Public release date: 13-Nov-2008
• The plaque buildup in the neck arteries of obese children or those with high cholesterol is similar to levels in middle-aged adults.
• Using ultrasound images, researchers equated the “vascular age” to be 45 years old in these children.
• Obese children who have high triglycerides are the most likely to have prematurely aging arteries; these children should be treated as high risk for cardiovascular disease, researchers concluded.
NEW ORLEANS, La., Nov. 11, 2008 – The neck arteries of obese children and teens look more like those of 45-year-olds, according to research presented at the American Heart Association’s Scientific Sessions 2008.
“There’s a saying that ‘you’re as old as your arteries,’ meaning that the state of your arteries is more important than your actual age in the evolution of heart disease and stroke,” said Geetha Raghuveer, M.D., M.P.H., associate professor of pediatrics at the University of Missouri Kansas City School of Medicine and cardiologist at Children’s Mercy Hospital. “We found that the state of the arteries in these children is more typical of a 45-year-old than of someone their own age.”
Researchers used ultrasound to measure the thickness of the inner walls of the neck (carotid) arteries that supply blood to the brain. Increasing carotid artery intima-media thickness (CIMT) indicates the fatty buildup of plaque within arteries feeding the heart muscle and the brain, which can lead to heart attack or stroke.
Investigators calculated CIMT in 34 boys and 36 girls who were “at-risk,” (average age 13, 89 percent white) and found:
• These children had abnormal levels of one or more types of cholesterol – elevated levels of low-density lipoprotein (LDL), which is known as “bad cholesterol;” low levels of high-density lipoprotein (HDL), which is the “good cholesterol;” or high triglyceride levels.
• Forty (57 percent) had a body mass index (BMI, a calculation of weight for height) above the 95th percentile.
Their average CIMT was 0.45 millimeters (mm), with a maximum of 0.75 mm.
The children’s “vascular age” — the age at which the level of thickening would be normal for their gender and race — was about 30 years older than their actual age, Raghuveer said.
The children were deemed at high risk for future heart disease because of obesity, abnormal cholesterol, and/or a family history of early heart disease.

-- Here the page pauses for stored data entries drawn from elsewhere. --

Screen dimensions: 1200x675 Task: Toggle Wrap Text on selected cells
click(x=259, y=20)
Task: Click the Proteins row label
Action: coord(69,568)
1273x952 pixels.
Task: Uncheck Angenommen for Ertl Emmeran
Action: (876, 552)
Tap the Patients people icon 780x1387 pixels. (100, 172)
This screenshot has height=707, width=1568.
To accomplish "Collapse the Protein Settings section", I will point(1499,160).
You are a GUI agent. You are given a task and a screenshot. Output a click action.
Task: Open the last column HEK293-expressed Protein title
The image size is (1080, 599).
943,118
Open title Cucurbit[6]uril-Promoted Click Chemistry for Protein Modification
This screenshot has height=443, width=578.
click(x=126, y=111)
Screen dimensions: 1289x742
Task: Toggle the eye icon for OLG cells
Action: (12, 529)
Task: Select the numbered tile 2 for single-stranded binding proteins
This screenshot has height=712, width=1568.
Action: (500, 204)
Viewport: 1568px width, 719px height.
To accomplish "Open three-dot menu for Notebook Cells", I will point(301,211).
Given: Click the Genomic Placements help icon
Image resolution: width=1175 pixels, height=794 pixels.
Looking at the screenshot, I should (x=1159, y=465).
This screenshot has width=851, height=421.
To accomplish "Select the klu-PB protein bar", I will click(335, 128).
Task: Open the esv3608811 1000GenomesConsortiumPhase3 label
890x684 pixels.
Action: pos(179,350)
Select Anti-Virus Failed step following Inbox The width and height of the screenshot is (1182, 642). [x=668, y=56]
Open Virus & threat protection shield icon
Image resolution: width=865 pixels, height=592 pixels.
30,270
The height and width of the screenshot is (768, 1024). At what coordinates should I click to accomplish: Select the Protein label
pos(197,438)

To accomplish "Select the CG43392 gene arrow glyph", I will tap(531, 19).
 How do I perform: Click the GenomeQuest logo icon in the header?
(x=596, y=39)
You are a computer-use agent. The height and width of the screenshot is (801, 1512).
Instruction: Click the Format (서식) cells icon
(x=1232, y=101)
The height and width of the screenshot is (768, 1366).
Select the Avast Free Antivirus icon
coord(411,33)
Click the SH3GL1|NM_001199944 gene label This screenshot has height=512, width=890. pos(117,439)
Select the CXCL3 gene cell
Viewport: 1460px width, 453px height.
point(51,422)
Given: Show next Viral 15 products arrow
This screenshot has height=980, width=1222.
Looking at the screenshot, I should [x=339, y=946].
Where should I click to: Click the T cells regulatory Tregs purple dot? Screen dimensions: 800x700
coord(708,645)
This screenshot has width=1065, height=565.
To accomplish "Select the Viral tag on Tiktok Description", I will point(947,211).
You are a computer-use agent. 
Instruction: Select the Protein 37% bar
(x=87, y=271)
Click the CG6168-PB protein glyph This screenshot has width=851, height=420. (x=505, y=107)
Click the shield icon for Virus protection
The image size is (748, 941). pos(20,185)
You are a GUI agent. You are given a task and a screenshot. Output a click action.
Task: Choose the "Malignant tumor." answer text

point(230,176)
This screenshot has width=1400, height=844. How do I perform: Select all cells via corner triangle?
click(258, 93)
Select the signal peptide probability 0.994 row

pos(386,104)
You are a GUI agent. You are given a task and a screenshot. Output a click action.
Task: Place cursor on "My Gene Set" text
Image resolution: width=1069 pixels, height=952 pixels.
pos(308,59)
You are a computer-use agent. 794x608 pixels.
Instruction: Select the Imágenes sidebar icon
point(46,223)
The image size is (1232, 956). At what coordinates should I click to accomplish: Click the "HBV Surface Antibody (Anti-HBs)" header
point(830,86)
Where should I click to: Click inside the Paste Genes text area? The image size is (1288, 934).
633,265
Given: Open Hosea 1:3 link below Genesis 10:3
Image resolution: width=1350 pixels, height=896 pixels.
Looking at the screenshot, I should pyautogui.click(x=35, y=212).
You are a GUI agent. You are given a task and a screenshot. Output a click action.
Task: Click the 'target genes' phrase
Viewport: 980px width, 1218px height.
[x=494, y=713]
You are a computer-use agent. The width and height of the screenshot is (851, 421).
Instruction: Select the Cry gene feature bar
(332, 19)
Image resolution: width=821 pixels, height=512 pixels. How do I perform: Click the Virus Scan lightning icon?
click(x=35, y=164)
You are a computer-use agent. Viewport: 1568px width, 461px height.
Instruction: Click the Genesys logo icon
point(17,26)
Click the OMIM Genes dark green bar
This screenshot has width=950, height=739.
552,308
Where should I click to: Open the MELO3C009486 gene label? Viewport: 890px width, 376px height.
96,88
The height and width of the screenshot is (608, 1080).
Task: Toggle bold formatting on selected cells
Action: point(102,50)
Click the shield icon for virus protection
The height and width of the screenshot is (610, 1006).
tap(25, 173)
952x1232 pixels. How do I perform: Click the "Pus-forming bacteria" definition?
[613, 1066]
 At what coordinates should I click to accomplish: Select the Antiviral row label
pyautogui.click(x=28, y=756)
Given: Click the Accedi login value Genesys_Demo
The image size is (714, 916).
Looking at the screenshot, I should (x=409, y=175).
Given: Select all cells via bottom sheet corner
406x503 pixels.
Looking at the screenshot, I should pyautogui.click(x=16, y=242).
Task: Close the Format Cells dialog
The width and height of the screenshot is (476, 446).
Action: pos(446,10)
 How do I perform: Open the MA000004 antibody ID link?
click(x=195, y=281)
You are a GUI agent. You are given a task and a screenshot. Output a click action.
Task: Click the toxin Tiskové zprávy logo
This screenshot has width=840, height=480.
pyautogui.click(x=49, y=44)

On average, these children had:
• total cholesterol levels of 223.4 milligrams per deciliter (mg/dL) (less than 170 is considered acceptable by American Heart Association recommendations);
• LDL cholesterol levels of 149.8 mg/dL (less than 110 is considered acceptable); and
• triglycerides levels of 151.9 mg/dL (below 150 is considered acceptable).
Researchers found that having a higher BMI and higher systolic blood pressure had the most impact on CIMT.
Of the various risk factors, the children with triglycerides over 100 mg/dL were most likely to have an advanced vascular age. Thirty-eight children with high triglycerides had a CIMT above the 25th percentile for 45-year-olds, while only five in the group were below the 25th percentile. Children with lower triglycerides were evenly divided between those who scored below (13) or above (14) the 25th percentile on the charts for 45-year-olds.
“Vascular age was advanced the furthest in the children with obesity and high triglyceride levels, so the combination of obesity and high triglycerides should be a red flag to the doctor that a child is at high risk of heart disease,” Raghuveer said.
Further studies are needed to determine whether artery build-up will decrease if children lose weight, exercise, or are treated for abnormal lipids. Some studies have shown that CIMT can be reduced when children at extremely high risk are treated with cholesterol-lowering statin medications, and that exercise can improve blood vessel function in children with a high BMI.
“I’m optimistic that something can be done,” Raghuveer said. “In children, the buildup in the vessels is not hardened and calcified. We can improve the vessel walls and blood flow in adults through treatment, and I’m sure we can help children even more.”
Other risk factors for high CIMT in children are high blood pressure, exposure to secondhand smoke and insulin resistance – which is frequently seen in obese children.
Co-authors are: Joseph Le, medical student; Menees Spencer, medical student; David McCrary, M.D.; Danna Zhang, M.S.; and Chen Jie, Ph.D. Individual author disclosures are available on the abstract.
The Sarah Morrison Medical Student Research Grant from the University of Missouri, Kansas City, funded the research.